The GLP-1 revolution is just getting started. The metabolic disease burden — obesity, type 2 diabetes, cardiovascular disease — is enormous, and these drugs appear to address it in ways that dietary and lifestyle interventions alone cannot for a significant portion of the population. Oral formulations will increase accessibility. Next-generation compounds targeting additional receptors are in development. This category is going to be a defining pharmaceutical story of the late 2020s and the 2030s.
The AI-driven design of novel peptides is a real capability shift, not hype. The limiting factor right now is validation — moving from computationally designed candidates to clinical proof of efficacy and safety is still a long, expensive process. But the design space that was previously inaccessible to us is now open for exploration. We will see drugs emerge from this pipeline that wouldn’t have been discoverable through traditional methods.
The longevity and performance angle is real but messy. There are probably peptides that modulate aging biology — the mTOR pathway, growth hormone signaling, inflammatory cascades — in ways that could extend healthspan. Some of these will eventually be clinically validated and approved. Right now, the research is early and the self-experimentation culture is running well ahead of the evidence. The people I respect most in the longevity space — including the researchers, not just the podcasters — are much more measured than the community around them.
What worries me is that the gap between what’s scientifically interesting and what’s clinically proven is large, and that gap is being filled by a gray market, by motivated reasoning, and by the powerful human tendency to interpret any improvement in how you feel as confirmation that whatever you just took caused it.
The signal is real. The noise is also very real.
A Closing Thought from Someone Who’s Just Watching Closely
I grew up in Kerala, studied in Bangalore, built things in Dubai, spent time in Vietnam. One of the things that strikes me as a constant across all those contexts is that access to good medicine is deeply unequal, and the people who have access to the frontier of medicine are often the people who can afford to experiment.
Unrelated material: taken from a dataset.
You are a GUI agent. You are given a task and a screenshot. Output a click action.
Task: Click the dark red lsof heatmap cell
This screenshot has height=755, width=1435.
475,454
The GLP-1 story is partly a story about that: millions of people in countries with strong insurance systems now have access to these drugs, while the same compounds are either unavailable or financially inaccessible elsewhere.
If peptide therapeutics — including future approved longevity medicines — develop along the same distribution curve as most pharmaceutical innovations, the people who live in places with strong regulatory systems and healthcare access will benefit first and most. That’s worth thinking about as this field expands.
For now: if you’re curious about this space — and I think you should be, because it’s genuinely fascinating — read widely and skeptically. Distinguish what’s approved from what’s experimental from what’s anecdote. Find doctors who are actually current on this literature rather than dismissing it wholesale or embracing it uncritically. And hold the complexity: the same class of molecules that includes insulin and is now giving us GLP-1 drugs that are reshaping metabolic medicine is also home to poorly understood compounds being sold in gray markets with real unknowns.
Both of those things are true at once. The field is that interesting and that complicated.